There was another starting point too, one often neglected in discussion: the architecture of solitude. Milne points out that the architecture of the collective and of working as a group is often a driving force for spaces. She wanted to look at spaces for the individual.
The tripartite structure drawn from Bachelard’s writing of basement, ground floor and attic runs through her dissertation as a theme but also creates the structure. She avoids introduction or conclusion and instead starts with her basement, an etymological study of ‘nook’. ‘The idea is that words are like little houses,’ she says.
What happens when buildings lack space for individuals? Milne explored the opposite of the nook – stripped away buildings – ‘and they look pretty bad’. In the quest for efficiency and function nooks are excised from designs. She has created the word ‘nake’, from ‘naked’, to describe the rawness of the nookless building. She writes: ‘Due to its inherent obscurities and inefficiencies, the nook is becoming an endangered species of space, neglected in favour of efficiencies, transparencies, and orders of succession tending towards architectural reductionism – an order which forms the basis of the nook’s antithetical counterpart: the nake.’
It deals with temporality and simultaneity, ruptures in the sequence of time and things happening at the same time or place. Here Milne draws on Le Corbusier’s villa Le Lac for his mother (and her dog, Nora): in a little corner of a bedroom is a nook on three layers that is simultaneously basement, ground floor and attic, drawers acting as a step up to a chair above, from which you can see out of the high windows – a place where your ideas could take flight. Le Corbusier uses a surprising number of nooks says Milne, ‘despite talking about houses as machines for living’.
The second dissertation section is the metaphorical ground floor, where you meet the outside world. Sir John Soane’s house at Lincoln’s Inn Fields is full of nooks of many layers, a reminder of his own layers of interests as historian, designer and imaginer. Milne discusses a more modern example in Simpson & Brown’s Chapel of St Albert the Great in Edinburgh which is full of nooks and notches (a closely related word; cranny comes from the French for notch, Le Cran) – here the tripartite structure is demonstrated by sacramental architecture (lofty attic), views of the gardens (worldy ground floor) and historic grounding of the old walls (memorial cellar).

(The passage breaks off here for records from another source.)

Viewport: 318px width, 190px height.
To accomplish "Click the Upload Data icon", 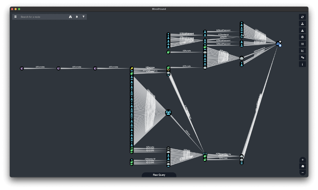I will tap(302, 37).
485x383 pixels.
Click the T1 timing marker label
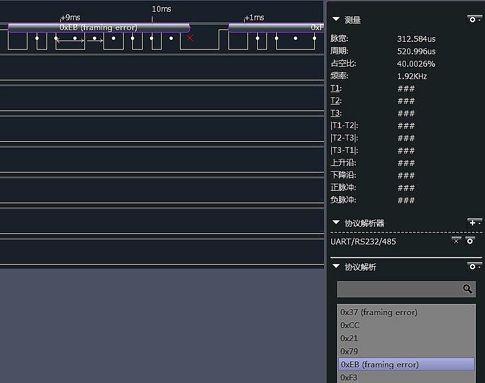[335, 88]
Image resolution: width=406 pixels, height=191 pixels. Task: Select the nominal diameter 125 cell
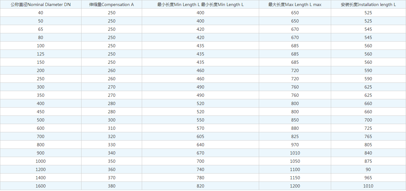pos(41,54)
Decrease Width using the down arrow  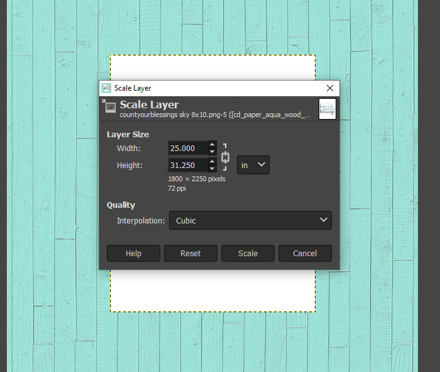pyautogui.click(x=212, y=152)
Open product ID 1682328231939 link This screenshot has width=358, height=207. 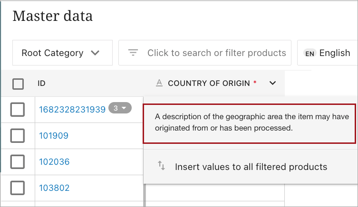tap(72, 110)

Milne’s third and last section collects images, indexes and strands of thought. ‘Different kinds of measure,’ Milne calls it, creating a treasure chest in the process: ‘It is like an attic – I could inhabit it again and write about it.’ As she embarks on her Part 2 in Edinburgh, it remains to be seen how nooks and a clear concept of the nake will manifest themselves in Milne’s masters.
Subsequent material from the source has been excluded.